By | Tuesday, September 19, 2006 Leave a Comment
I mentioned the other day that I'd seen the phrase "cultural capital" in reference to comic book collecting. I've been thinking about the notion since then.

The basic premise is that, within the realm of comic book collecting (and certainly other areas as well -- but I'm just focusing on comics here), fans use cultural capital as a method to determine social hierarchy; cultural capital being the knowledge and wisdom that one accumulates within the realm of the industry. For example, a newbie to comic collecting probably doesn't know the long histories of various characters and, by this cultural capital theory, s/he would be low on the social totem pole. Someone who's been reading for several years and knows the whole history of Spider-Man from Amazing Fantasy #15 onwards is higher up the food chain. The person who knows the whole history of the Marvel Universe is higher still. Comic book creators, because of their "insider" knowledge rate higher than anyone else, but still have their own internal hierachy. So a Mark Evanier or a Tom Brevoort still rates higher than, say, a Chuck Austen or a Robert Kirkman. So the notion of "keeping up with the Joneses" is more a matter of being more in the know than the next guy, rather than simply making more money and spending it conspicuously.

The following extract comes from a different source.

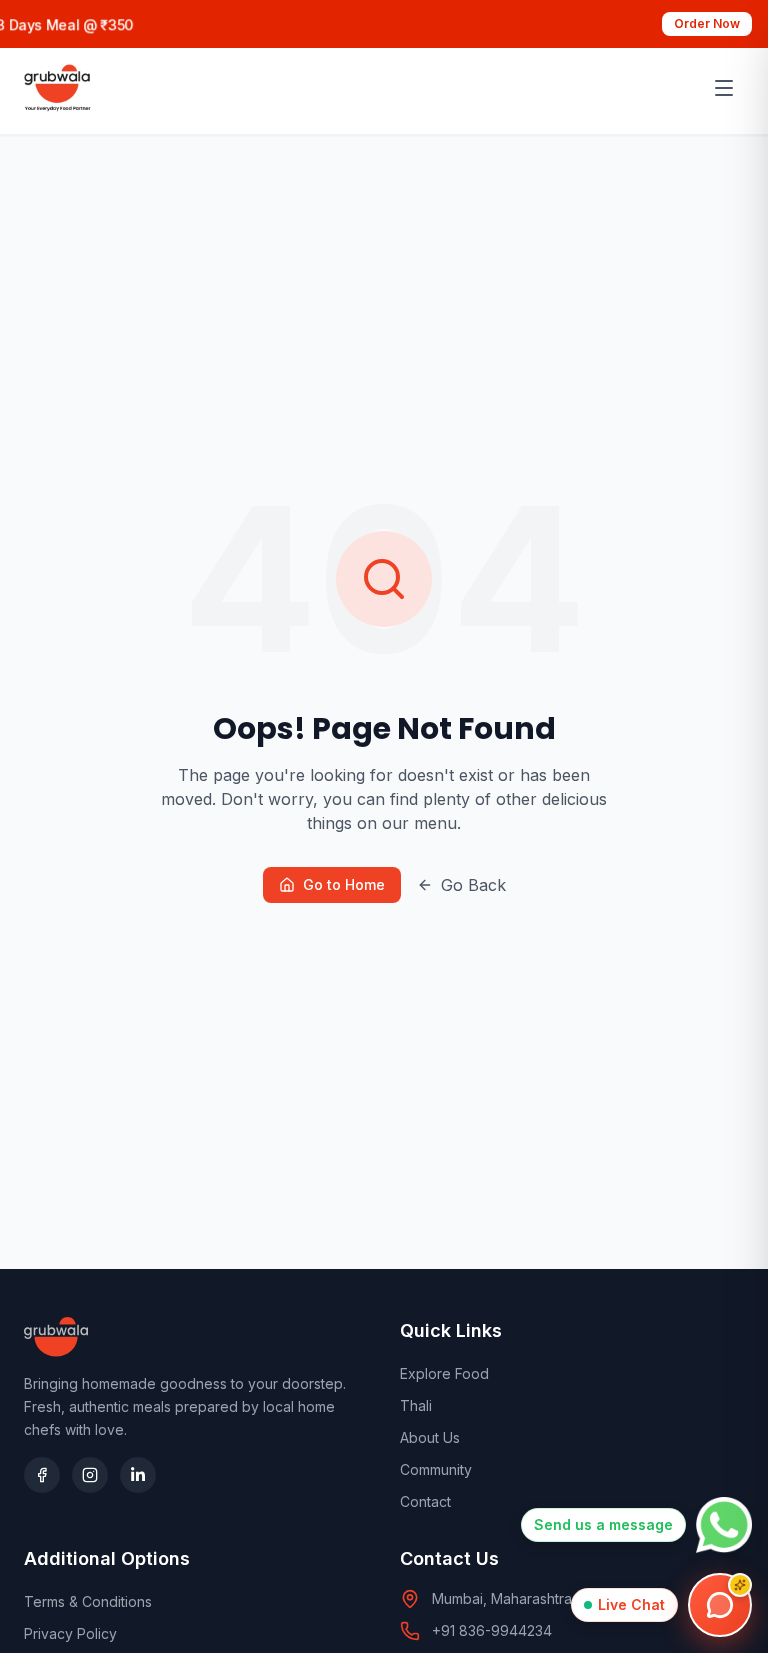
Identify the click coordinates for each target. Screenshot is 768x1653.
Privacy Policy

One of the things that's had me frustrated (for lack of a better word) is this feeling that I'm not as well-known/respected in the comic book community as I'd ideally like. And when I started thinking about how much cultural capital I have -- relatively speaking -- it occurred to me that there's another parallel here with "traditional" capitalism. Namely, that I'm trying to compare my fan-based capital with professional capital. I developed, I'm on the Board of Directors for The Marvel Chronology Project, I've had letters printed in at least a couple dozen comics, I was named "Comics #1 Fan" by Diamond back in 2002, I've got a regular column in The Jack Kirby Collector... but all of that is trumped by being a professional in the industry. Matt Brady (to pull out an easy example) makes a living writing about comic news. He's in the industry. Peter Sanderson and Will Murray are effectively back to being fans, but they both were in the industry for several years, still trumping me.

So can I really increase my cultural capital without going pro? Well, sure. And I think I'm already doing that by reading as much as I can realistically get my hands on. And I throw out the odd proposal here and there to try get a few things published. But I don't know that I can reasonably weigh my knowledge of comics against those who are in the field. It's not a fair comparison, not unlike a college dropout trying to compare his/her salary to Bill Gates'. It's an apples and oranges situation.

And, yes, I fully recognize that this entirely my ego talking here. How well-known I am to the comic book community, ultimately, is a means to feed my sense of self-worth, which I'm obviously not really getting from other venues. But it's still an interesting aspect of my place in the overall comic community, and I think it's worth examining.